By Toby Helm, Martin Chulov

Threat to widen attacks comes as EU presses Turkey to block recruits joining war.
The United States is looking at airstrikes by fighter jets and bombers as well as sending special forces into Syria. Photo / AP
The United States is looking at airstrikes by fighter jets and bombers as well as sending special forces into Syria. Photo / AP

The United States was said to be considering airstrikes aimed at eliminating individual leaders of Isis (Islamic State) as Turkey came under mounting pressure to stem the flow of jihadists across its border into Syria.

As Washington debated extending airstrikes into Syria, senior British politicians said Ankara should act immediately to block foreign recruits from entering Syria via Turkey, en route to joining Isis. This weekend large numbers of Isis jihadists were trying to secure the border area, pushing northwards in armoured trucks looted from abandoned Iraqi military bases.

Isis wants to establish control to make it easier for potential recruits to gain safe passage and allow in supplies of weapons and oil. The route is used by foreign fighters.

US officials said yesterday there was a "new context" for confronting Isis - and cutting off supply routes - following the beheading of US journalist James Foley. In a sign that Washington may widen the field of its airstrikes, the White House said it was ready to "take action" against any threat to America in Iraq or Syria.

Deputy national security adviser Ben Rhodes said a strategy to deal with extremists had to take in "both sides of the border, Iraq and Syria", adding: "If we see plotting against Americans, we see a threat to the US emanating from anywhere, we stand ready to take action against that threat. We've made it very clear time and again that if you come after Americans, we're going to come after you wherever you are, and that's what's going to guide our planning in the days to come."

According to US military officials cited in the Wall Street Journal and New York Times, the time needed to carry out strikes at high-value targets, such as individual leaders, could be "an hour, it could be a week". Officials said they were examining the possibility of strikes by fighter jets and bombers as well as sending special forces into Syria.

Isis declared itself a "caliphate" in late June and has since added large parts of northern Iraq to territory it already held in eastern Syria.

President Barack Obama authorised air raids in Iraq two weeks ago to help regional Kurdish and Iraqi forces fighting Isis in the country's north. If Washington widened its attacks to extremists in Syria it would mark a turning point, ending its hands-off approach to the civil war.

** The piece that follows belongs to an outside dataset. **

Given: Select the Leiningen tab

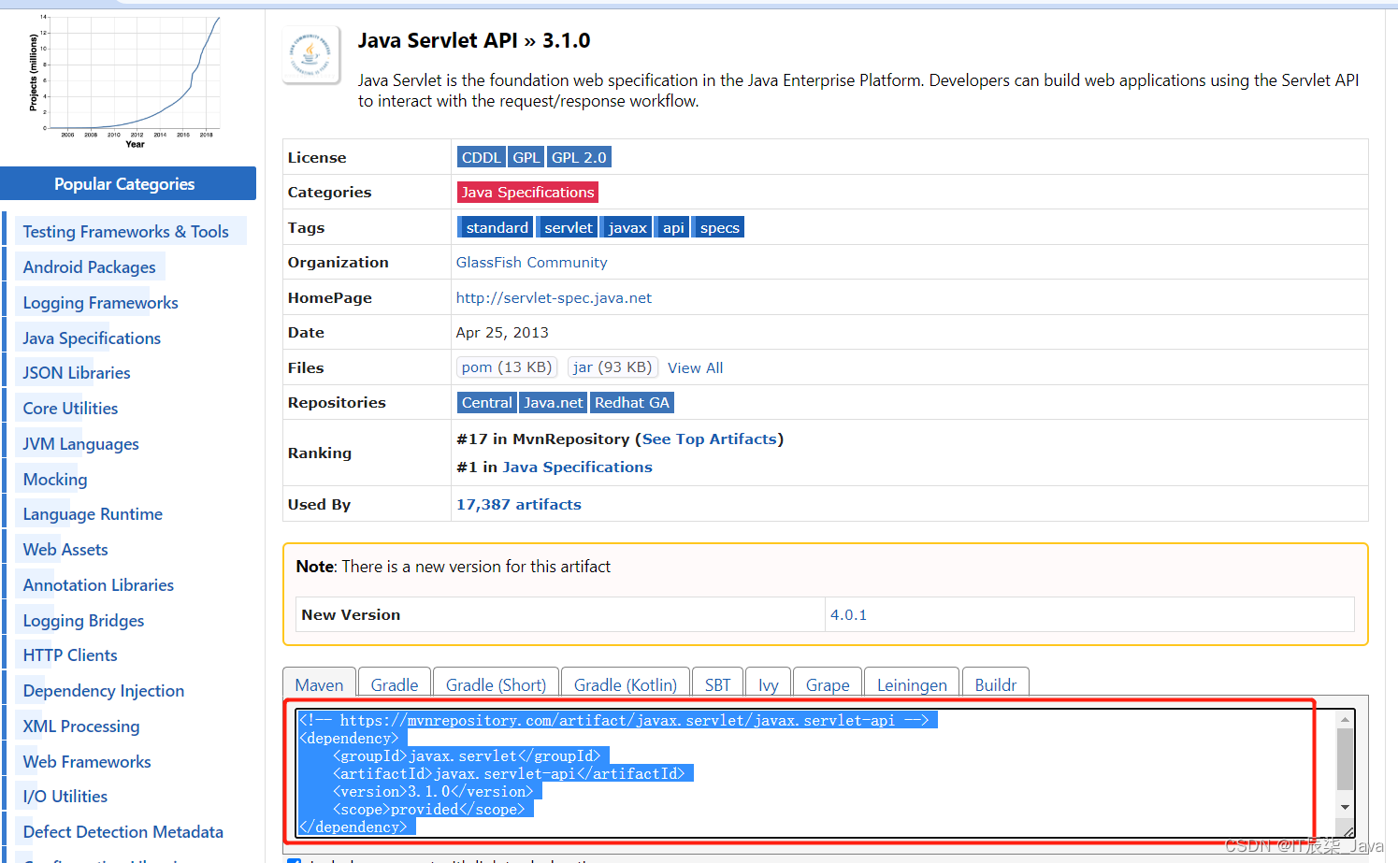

EU countries have been exerting pressure on Turkey to do more to seal its border for weeks. Because Ankara has wanted to oust President Bashar al-Assad in Syria, Turkey has kept its border open to jihadists, including Isis fighters, allowing the area to become a safe haven over the past three years. While the Turks say Isis is no longer welcome, it has not sent in troops in large numbers to man the border.

The British Foreign Secretary, Philip Hammond, has not explicitly ruled out supporting a policy of US airstrikes but sources say there is no prospect of Britain taking part.

Yesterday, the UN called for a concerted effort to end the siege of Amerli, a town 177km north of Baghdad which is encircled by Isis jihadists. The town is home to 18,000 Shia Turkmen. As Shia, they are directly targeted by supporters of Isis, who consider them apostates.